On September 5, the Ukrainian side finally bowed to Russian pressure. Namely, the Kyiv Court of Appeal released Tsemakh on personal recognizance—a development that many activists in Ukraine saw as a betrayal of national interests by President Zeleskyy. Two days later, on September 7, the prisoner exchange finally took place, with 35 Ukrainian prisoners (including film director Sentsov and the 24 sailors in Russian custody since November) liberated and transferred to Kyiv.
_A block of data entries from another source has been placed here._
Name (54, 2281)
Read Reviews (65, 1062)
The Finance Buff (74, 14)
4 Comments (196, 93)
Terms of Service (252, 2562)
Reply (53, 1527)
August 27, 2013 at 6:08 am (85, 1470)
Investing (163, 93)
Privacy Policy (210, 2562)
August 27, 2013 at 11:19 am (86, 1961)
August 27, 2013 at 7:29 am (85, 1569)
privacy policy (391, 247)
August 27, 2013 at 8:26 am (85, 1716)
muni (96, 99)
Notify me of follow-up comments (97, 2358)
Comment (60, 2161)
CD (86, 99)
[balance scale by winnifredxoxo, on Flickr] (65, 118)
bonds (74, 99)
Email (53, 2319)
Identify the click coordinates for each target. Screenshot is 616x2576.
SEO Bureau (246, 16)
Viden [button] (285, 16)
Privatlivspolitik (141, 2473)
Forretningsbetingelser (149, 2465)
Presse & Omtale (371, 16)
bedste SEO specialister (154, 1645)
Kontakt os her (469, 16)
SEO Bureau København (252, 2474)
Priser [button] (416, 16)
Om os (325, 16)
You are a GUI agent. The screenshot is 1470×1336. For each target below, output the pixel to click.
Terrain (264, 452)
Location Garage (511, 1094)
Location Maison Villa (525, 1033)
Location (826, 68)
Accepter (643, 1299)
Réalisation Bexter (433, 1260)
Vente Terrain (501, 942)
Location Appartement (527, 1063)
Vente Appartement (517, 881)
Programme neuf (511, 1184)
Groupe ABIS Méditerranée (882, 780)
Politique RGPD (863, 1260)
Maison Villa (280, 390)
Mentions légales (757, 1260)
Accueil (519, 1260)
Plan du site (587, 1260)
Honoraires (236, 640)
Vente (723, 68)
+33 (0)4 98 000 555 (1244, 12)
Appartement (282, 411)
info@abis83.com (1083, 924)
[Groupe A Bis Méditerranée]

Russia received 35 prisoners as well, which included Tsemakh. The European Union had earlier implored Kyiv not to include the Donbas militant in any prisoner exchange. Thus, his recent release to Moscow’s custody may end up damaging Ukraine’s relations with EU members, notably the Netherlands, which saw scores of its nationals killed when MH17 was shot out of the sky by Russia-backed separatists five years ago (Pravda.com.ua, September 4; Interfax, September 7).